Is it possible to create a signature for a numpy
ufunc
that returns an 1d array of unknown length?
I have a function that takes in one array x
of length (n)
and an array of labels y
of length (m)
, performs a reduction and returns the array out
of unknown size.
The function itself will be wrapped with numba.guvectorize
:
@guvectorize([(int16[:], float64[:], int32[:], int16[:])], "(n),(m) -> (l)", nopython=True)
def fun(x, y, out):
#perform stuff
# ...
# no return in guvectorize
This returns the following error:
NameError: undefined output symbols: l
My solution would be to pass in a template array of length l
, but it wouldn't be used for any calculation, so I'd like to avoid it.
Any ways around this, or is passing in a template the best (and maybe not so bad) solution?
Edit:
Some valid points made in the comments I want to address:
The function is supposed to be applied on an array with dimensions (x, y, z)
along the z
dimension, which has length n
.
The intended purpose of the function is to take each 1d array along z
[z,z,z,z,z,z,z,z,...,z]
and expand it to length m
[z1,z1,z1,z2,z2,z2,z2,z3,...,zz]
and finally the corresponding values are averaged
[z1,z2,z3,z4,z5,z6,z7,z8,...,zz]
resulting in an array with length l
.
I know beforehand exactly what the sizes m
, n
and l
will be - I just need to "tell" it to the function.
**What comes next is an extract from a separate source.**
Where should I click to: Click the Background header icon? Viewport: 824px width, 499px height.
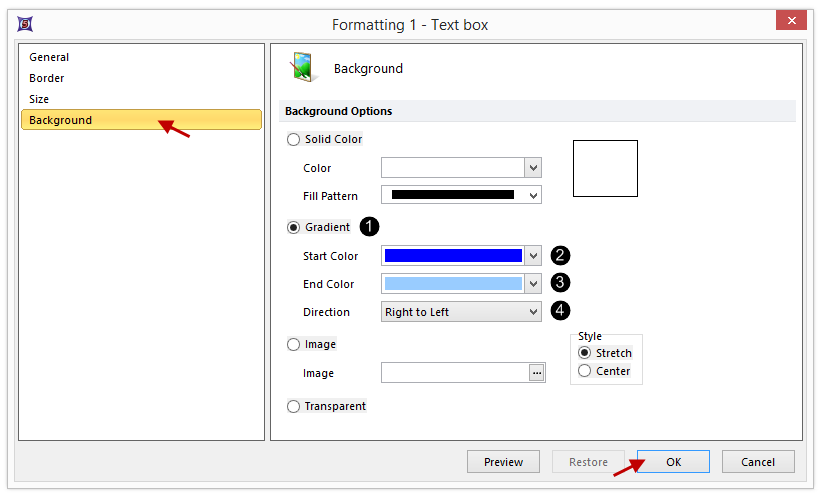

This is why I also don't expect any jagged outputs.
The fastest way to apply this to a big 3d array using xarray
is with guvectorize
. But this results in the issue above.
A working solution is to pass in a template of length l
.
For comparison, I've created a @njit
wrapped function, that manually loops over the first two dimension, applying the same functionality.
Unfortunately this is still about 4 times slower than using guvectorize
., so I'd like to use guvectorize
for this application.